Hi all. I have borrowed my step dad's dk35 to bush hog my field and when I finished I noticed a steady leak (stream) of oil coming from the mid PTO. Upon further inspection, a stick had wedged itself about 8" in to the case up against the PTO shaft. The fluid was pouring out around the shaft, so I'm assuming it punctured the oil seal. Now, for the life of me I can not find instruction on how to replace this seal. I thought about attempting to remove the case, but it is evident it has never been split as it still has factory paint along the seams and I don't know if I'll ever be able to get it apart. Is that even the correct way? I can't find any instructions online and I'm hoping you guys can help. 

Thanks in advance,
Tim


----------



## marc_hanna (Apr 10, 2017)

Hi Tim, do you have some pictures you can post?


----------



## marc_hanna (Apr 10, 2017)

It should look something like this:


----------



## Tim0618 (Jun 16, 2020)

marc_hanna said:


> Hi Tim, do you have some pictures you can post?


I believe it would look exactly like that if I could get the thing apart. I have removed the 6 bolts and the shaft cover, but I can't get the thing to come off the transmission.


----------



## marc_hanna (Apr 10, 2017)

If you have all the bolts removed, take a putty knife and gently tap it into the seem. It will split the paint and start separate. If it doesn’t start separating, then you might have missed a bolt.


----------



## marc_hanna (Apr 10, 2017)

If there is a gasket, this will ruin it, but it likely needs to be replaced anyway.


----------



## marc_hanna (Apr 10, 2017)

Do not use a screw driver!


----------



## Tim0618 (Jun 16, 2020)

marc_hanna said:


> Do not use a screw driver!


Thanks! I didn't even consider a putty knife. I actually was using a screwdriver for quite a while and made no progress. Hopefully the knife will make a difference.
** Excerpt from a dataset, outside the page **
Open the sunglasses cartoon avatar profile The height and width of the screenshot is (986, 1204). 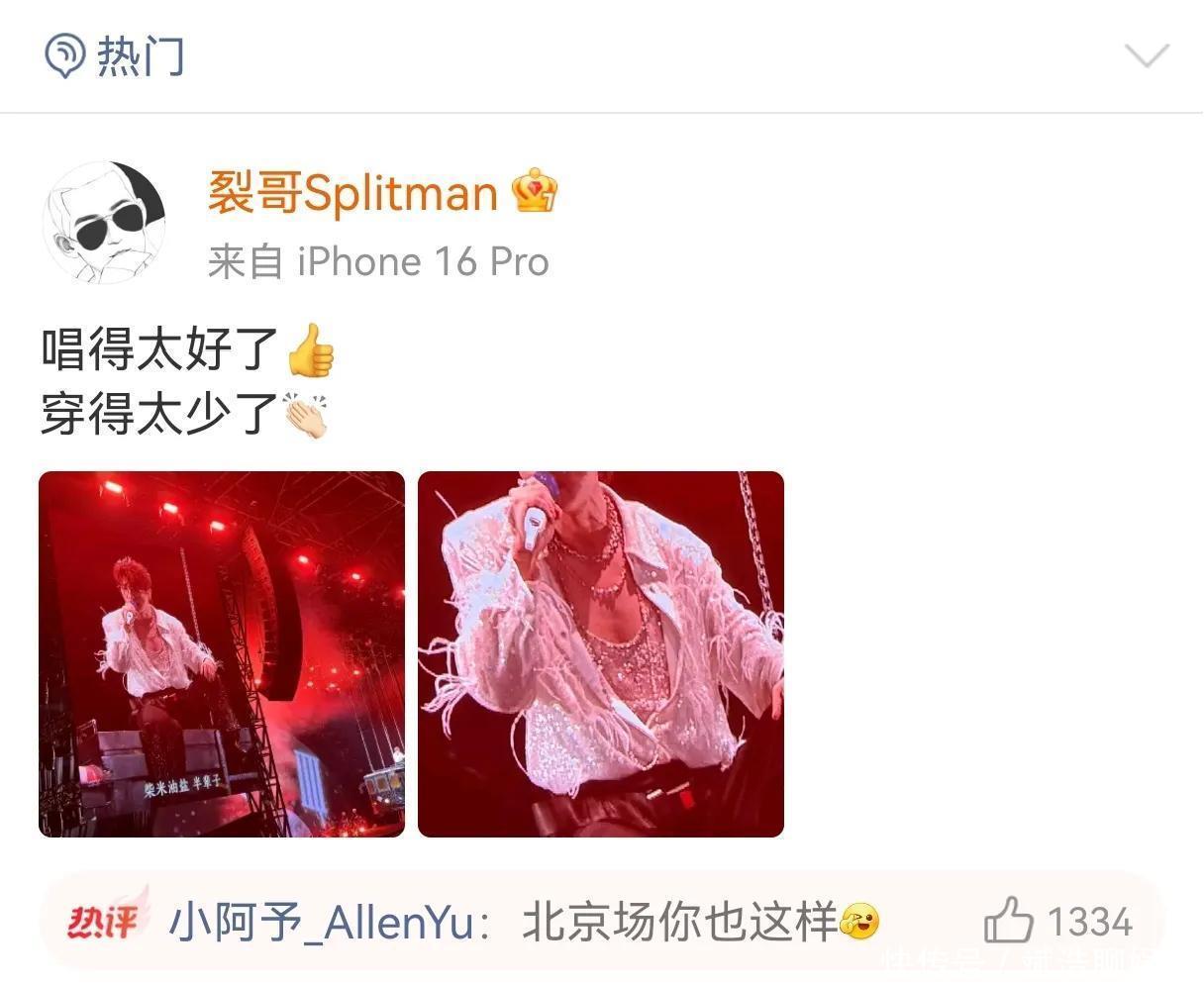click(x=103, y=223)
I just have 15 years of wear to get through. 
This is the only way to get to the oil seal, correct?


----------



## marc_hanna (Apr 10, 2017)

It’s the only way to get the pto off so you can work on it on a bench or send it to a shop to get the seal replaced. 

Using a screwdriver or chisel to separate the pto case from the transmission will damage the mating surfaces and prying can warp the casting. If you do mar the surfaces, you will need to get yourself an 8” oil stone to “stone” it flat again. If it comes to that, I can give you some instructions on how.


----------



## marc_hanna (Apr 10, 2017)

Another note:
There may be dowel pins keeping it aligned with the transmission, so don’t try hitting it on the side with a hammer to knock it free. Pull it straight down.


----------



## marc_hanna (Apr 10, 2017)

I don't think this is your exact mid-PTO, but it is likely very similar. Just so you have some reference when you're pulling it off and apart.


----------



## Tim0618 (Jun 16, 2020)

marc_hanna said:


> Another note:
> There may be dowel pins keeping it aligned with the transmission, so don’t try hitting it on the side with a hammer to knock it free. Pull it straight down.


I will give it another shot in a couple days, as I'm pulling 12hr shifts until the weekend. Thanks for the advice and I'll update with any issues that will probably come up. Thanks again


----------